Modehaus-Kette mit Filiale in Hildesheim meldet Insolvenz an

Hildesheim - Eine große deutsche Modehauskette hat Insolvenz angemeldet. Einer von 36 betroffenen Standorten ist Hildesheim.

Die Kette ist erst seit April 2023 in Hildesheim vertreten. Foto: Thomas Wedig

Hildesheim - Die Modehaus-Gruppe SiNN, die eine Filiale in Hildesheim betreibt, hat Insolvenz angemeldet. Das Ziel sei es, „möglichst viele Standorte und Arbeitsplätze zu sichern“, hieß es dazu am Abend in einer Pressemitteilung. Ob das gelinge, müssten die nun folgenden Gespräche und Verhandlungen zeigen.
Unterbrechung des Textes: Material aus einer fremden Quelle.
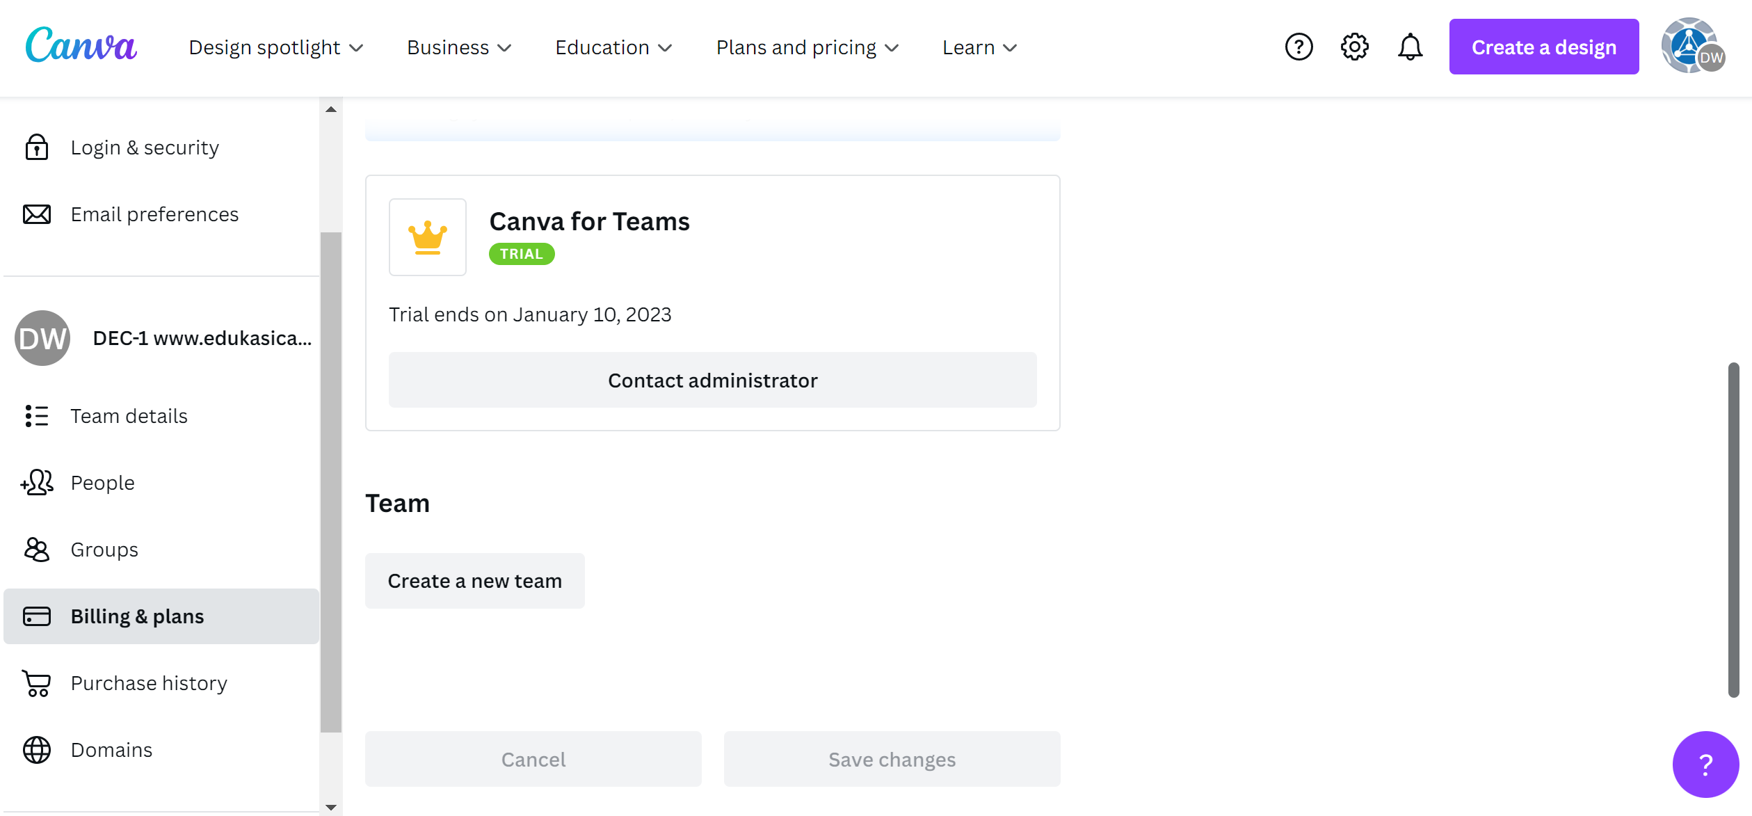This screenshot has height=816, width=1752.
Task: Click the Save changes button
Action: (x=892, y=759)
Erste Signale seien „durchaus positiv zu bewerten“. Der Geschäftsbetrieb laufe an allen Standorten weiter, die Finanzierung dafür sei gesichert.

Zu der Gruppe gehören 41 Filialen mit insgesamt rund 1500 Beschäftigten in 36 meist mittelgroßen Städten. In Hildesheim ist SiNN erst seit dem Frühjahr vergangenen Jahres vertreten: Das etwa 2200 Quadratmeter große Geschäft eröffnete am 1. April 2023 in dem Eckhaus am Hohen Weg, in dem in früheren Jahren erst das Textilhaus Fiedler, dann Peek & Cloppenburg und schließlich H & M ebenfalls Kleidung verkauften.
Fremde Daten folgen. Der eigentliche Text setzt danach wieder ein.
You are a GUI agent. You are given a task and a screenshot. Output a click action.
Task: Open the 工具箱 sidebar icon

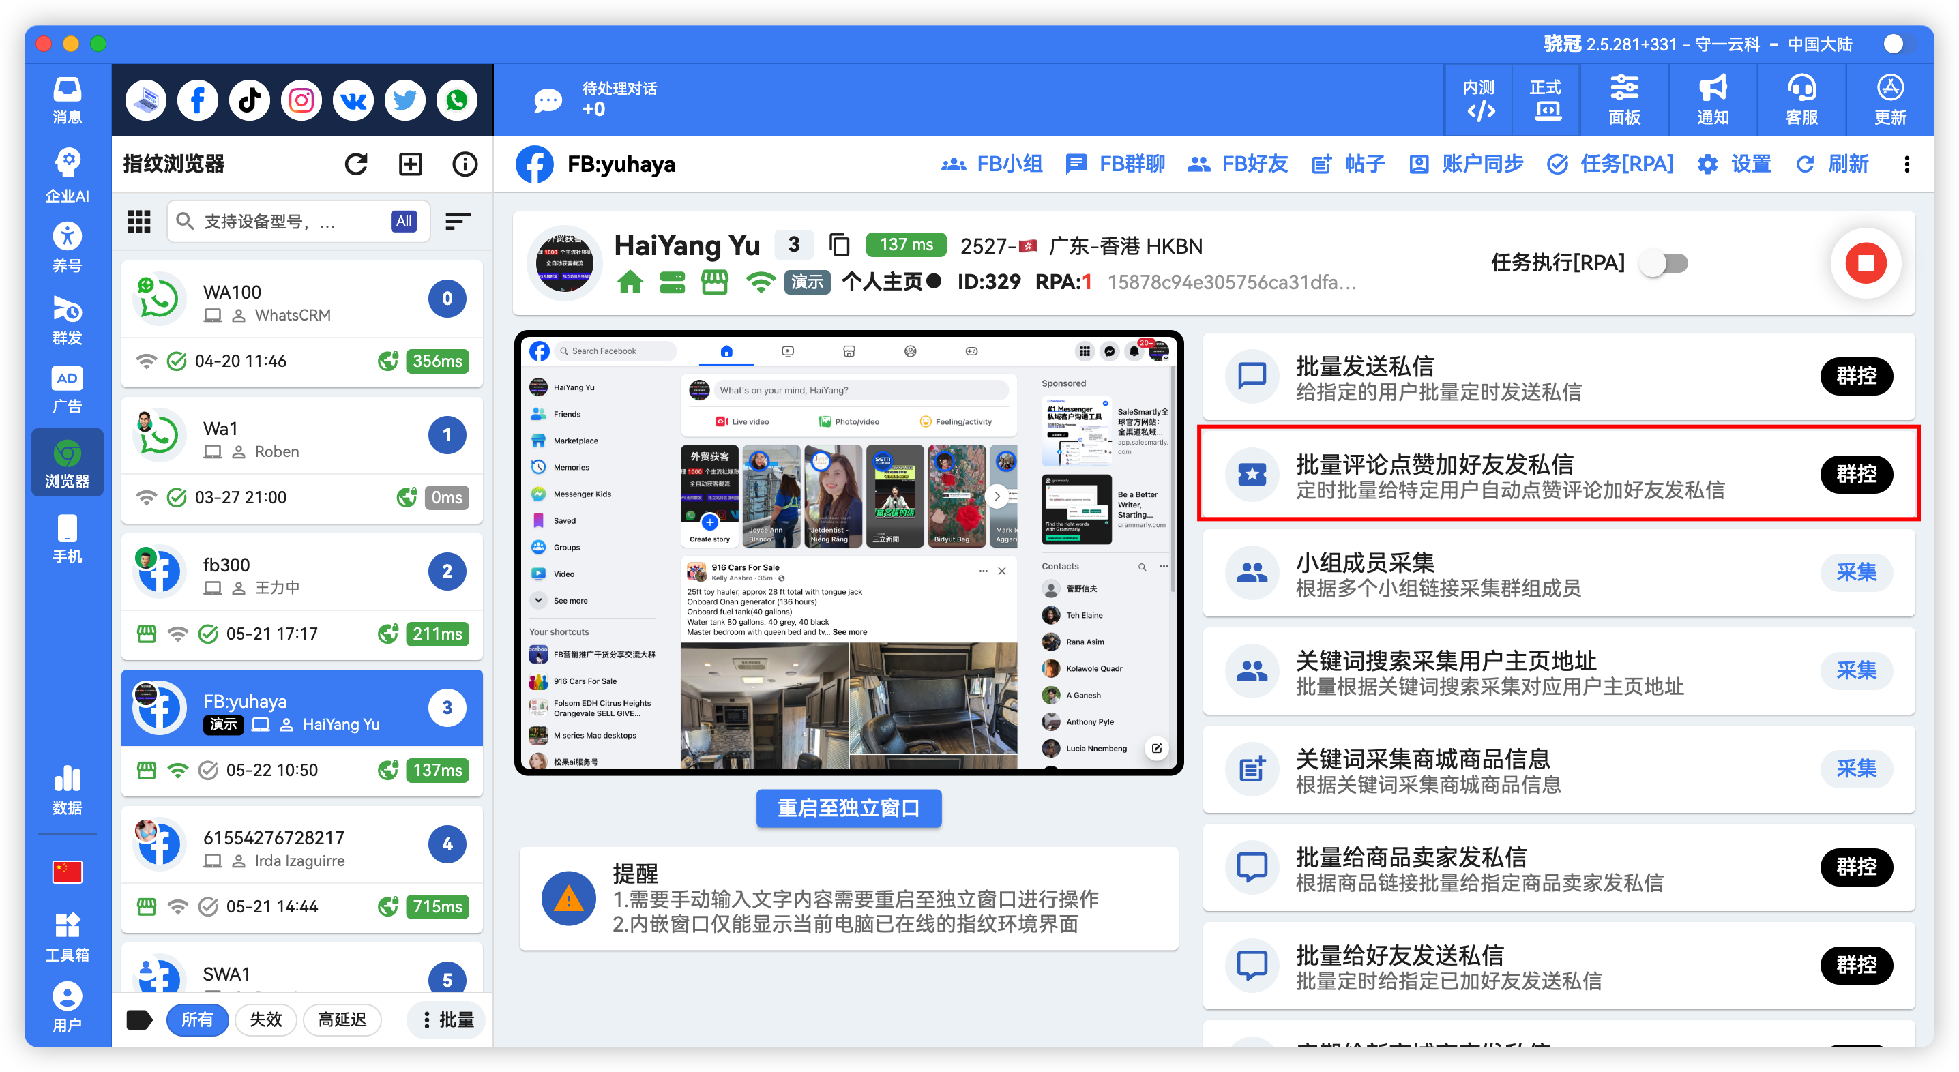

Geschäftsführung bleibt im Amt

Die nun beim Amtsgericht in Hagen beantragte Insolvenz erfolgt in Eigenverwaltung. Das heißt: Die Geschäftsführung bleibt im Amt und bekommt vom Gericht einen vorläufigen Sachwalter zur Seite gestellt, der das Verfahren im Sinne der Gläubiger begleiten soll. Das ist in diesem Fall ein Wirtschaftsanwalt. Außerdem wird die Geschäftsführung durch einen Sanierungsexperten ergänzt.

Höhere Kosten für Mieten und Energie – und Wasserschäden

In die aktuelle Schieflage ist das Unternehmen offenbar durch unterschiedliche Faktoren geraten. Zum einen durch die wirtschaftlichen Rahmenbedingungen, vor allem durch gestiegene Kosten für Mieten, Energie und Logistik. Außerdem habe der Aufbaue eines dringend nötigen neuen Warenwirtschaftssystems zu einem erheblichen Mehraufwand geführt, schreibt ein Pressebüro im Auftrag von SiNN. Schließlich habe die Gruppe an mehreren Standorten einzelne Etagen oder ganze Filialen wegen Wasserschäden oder aus bautechnischen Gründen zeitweilig schließen müssen. Die SiNN GmbH erwirtschaftete im vergangenen Jahr einen Jahresumsatz von 240 Millionen Euro.